═══ TEXT PROVIDED ═══

She & Him (View the full slideshow.)
June 18, 2013
Hear about She & Him at blog or magazine distance and your impression of them is dominated by the simple presence of Zooey Deschanel's name. Get a little closer, within range of one of their albums, and your impression of them is dominated by their sound -- thick and vintage and further away from twee pop than you probably expected, sounding like nothing so much as Roy Orbison circa Jeff Lynne and the Traveling Wilburys.
Closer still -- at Comerica Theatre on Tuesday -- neither impression holds true. Live, She & Him are neither an actress' side project nor an uncanny imitation of retro torch-pop. They're just an exceptionally tight band playing great songs.
Things do get a little more twee -- a little more like you expected, maybe -- in person. The backing band looks just this side of in-costume, and to one side sways a matched set of ragdoll-dressed backing singers (The Chapin Sisters, well-regarded in their own right) with defiantly arhythmic synchronized dance moves.
But they can sing as well as they can't dance, and the band clearly comes by their band costumes honestly. If they're daring you to think of them as a novelty act, a parody of the kind of band Zooey Deschanel would be in, it's a non-issue, because once you hear them you won't take them up on it.

═══ SUPPLIED MATERIAL ═══

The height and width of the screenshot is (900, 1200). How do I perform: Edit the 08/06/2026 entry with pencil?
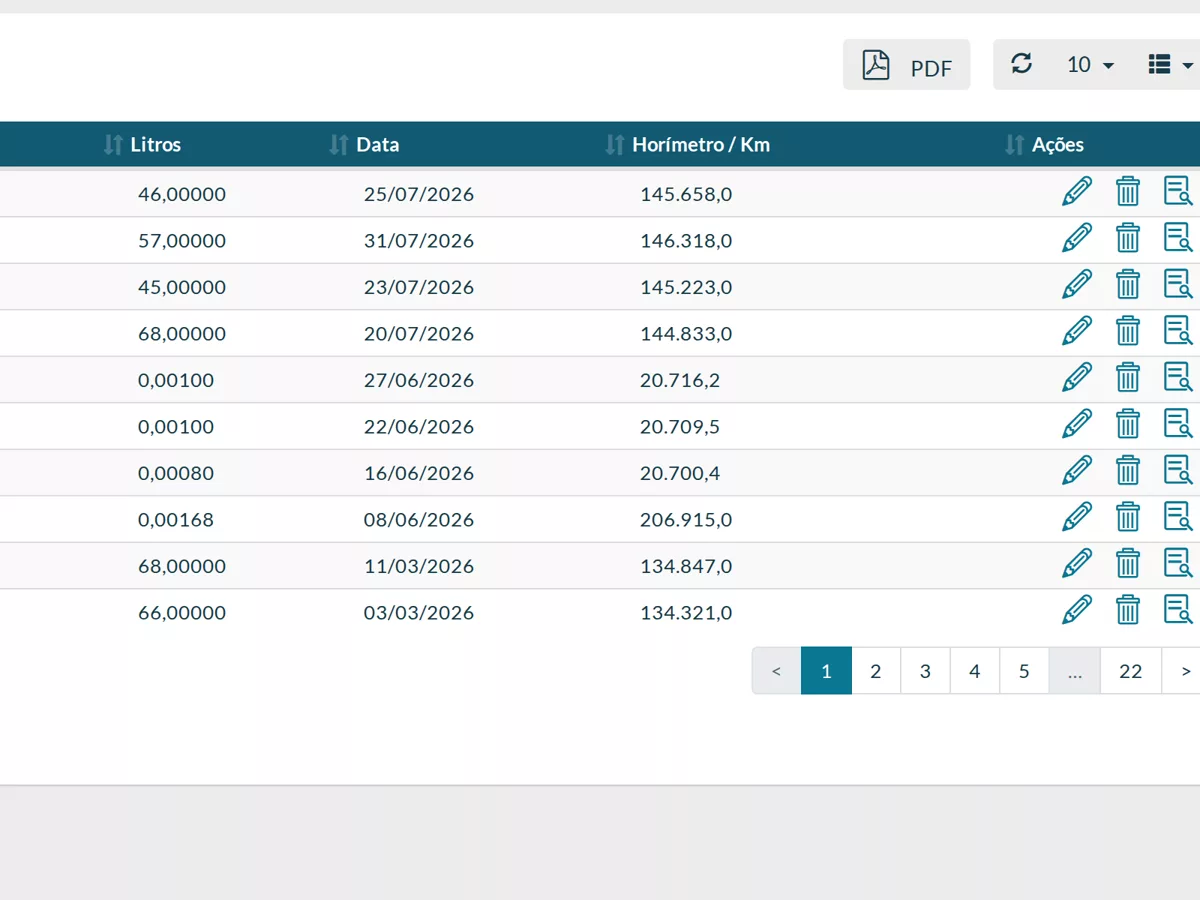[1077, 517]
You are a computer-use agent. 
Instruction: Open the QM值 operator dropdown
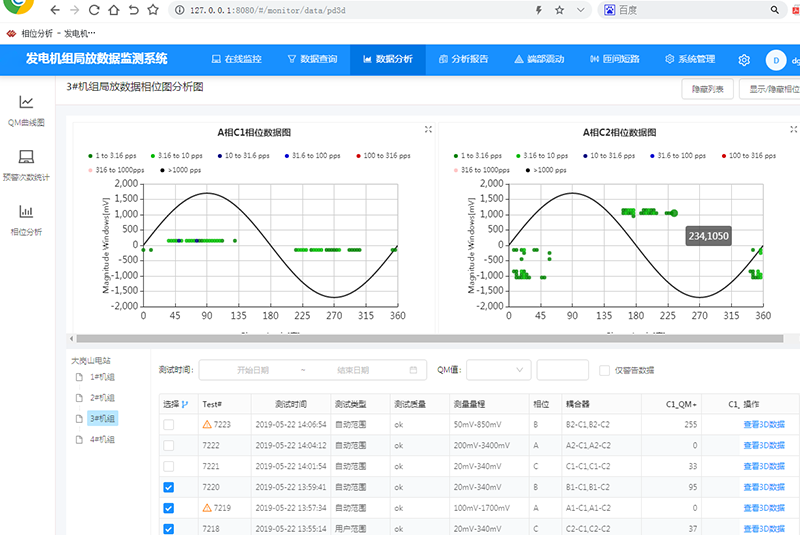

═══

**TASK DIRECTIONS**: Can you reproduce the She & Him concert review word for word, from "She & Him (View" up to and including "playing great songs."?

**TASK OUTPUT**:
She & Him (View the full slideshow.)
June 18, 2013
Hear about She & Him at blog or magazine distance and your impression of them is dominated by the simple presence of Zooey Deschanel's name. Get a little closer, within range of one of their albums, and your impression of them is dominated by their sound -- thick and vintage and further away from twee pop than you probably expected, sounding like nothing so much as Roy Orbison circa Jeff Lynne and the Traveling Wilburys.
Closer still -- at Comerica Theatre on Tuesday -- neither impression holds true. Live, She & Him are neither an actress' side project nor an uncanny imitation of retro torch-pop. They're just an exceptionally tight band playing great songs.